A Terra recebia em glória mais um filho da tribo Herero.

-Filho – disse o pai - A tua mãe contou-me que quando nasceste, depois do teu primeiro choro de ar, que sorriste para ela. Ela olhou para as mulheres que a amparavam para te fazer nascer e confirmou que a reconheceste. Ela disse-me:-”Pai, este filho é teu. É um guerreiro e vai ter uma vida feliz.”

O pai continuou a falar com o filho em voz alta: - A tua mãe lavou-te com o sebo de boi para te proteger das doenças e abraçou-te contra o peito fértil para que soubesses que estavas seguro, que estavas onde tinhas de estar. O teu lugar.

O pai ergueu-o a favor do sol que nascia.
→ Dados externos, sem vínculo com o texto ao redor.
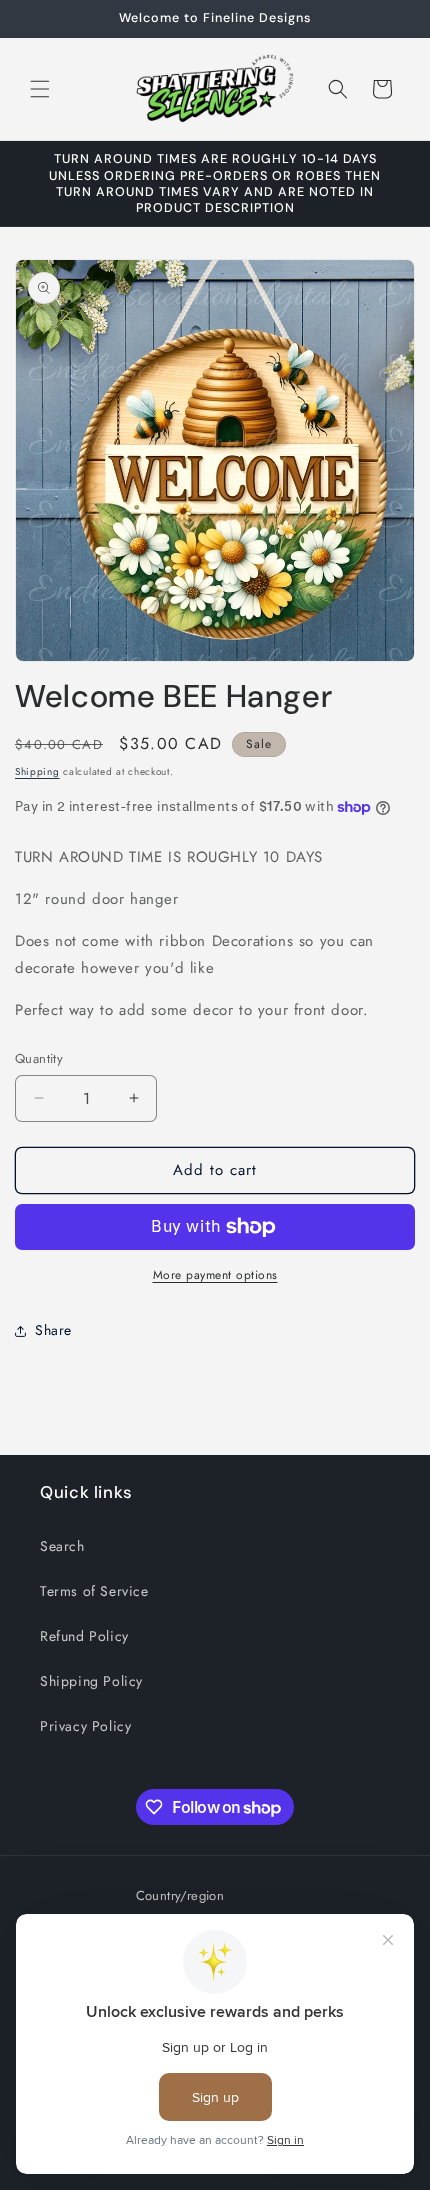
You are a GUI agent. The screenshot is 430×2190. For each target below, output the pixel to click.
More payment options (215, 1275)
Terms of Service (94, 1591)
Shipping (37, 771)
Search (62, 1546)
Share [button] (53, 1330)
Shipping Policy (91, 1681)
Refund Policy (84, 1636)
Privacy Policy (85, 1726)
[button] (40, 89)
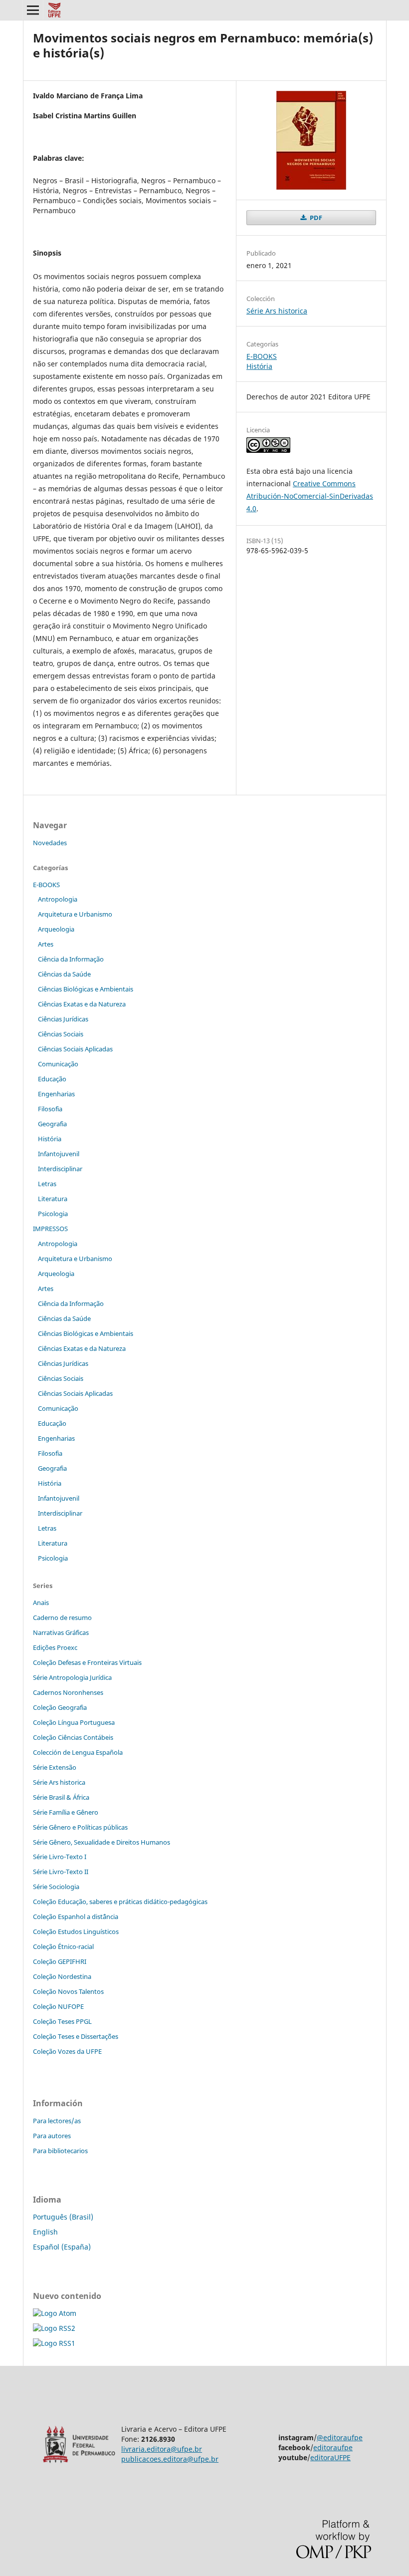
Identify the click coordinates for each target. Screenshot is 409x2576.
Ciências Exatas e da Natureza (82, 1003)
-Filho, a tua mãe cortou o cordão que te ligava a ela e enterrou-o no chão da casa onde nasceste. Cobriu-o com as fezes secas dos bois que trouxeram a nossa riqueza para garantir que irás continuar a tradição. Serás sempre filho e dono desta terra.

-Filho, o primeiro homem que te tocou fui eu, teu pai, honrando os nossos antepassados, para te dar os meus braços e as minhas pernas, o meu sangue, a minha força.

-Filho, dou-te tudo o que é meu e é muito. És um Herero.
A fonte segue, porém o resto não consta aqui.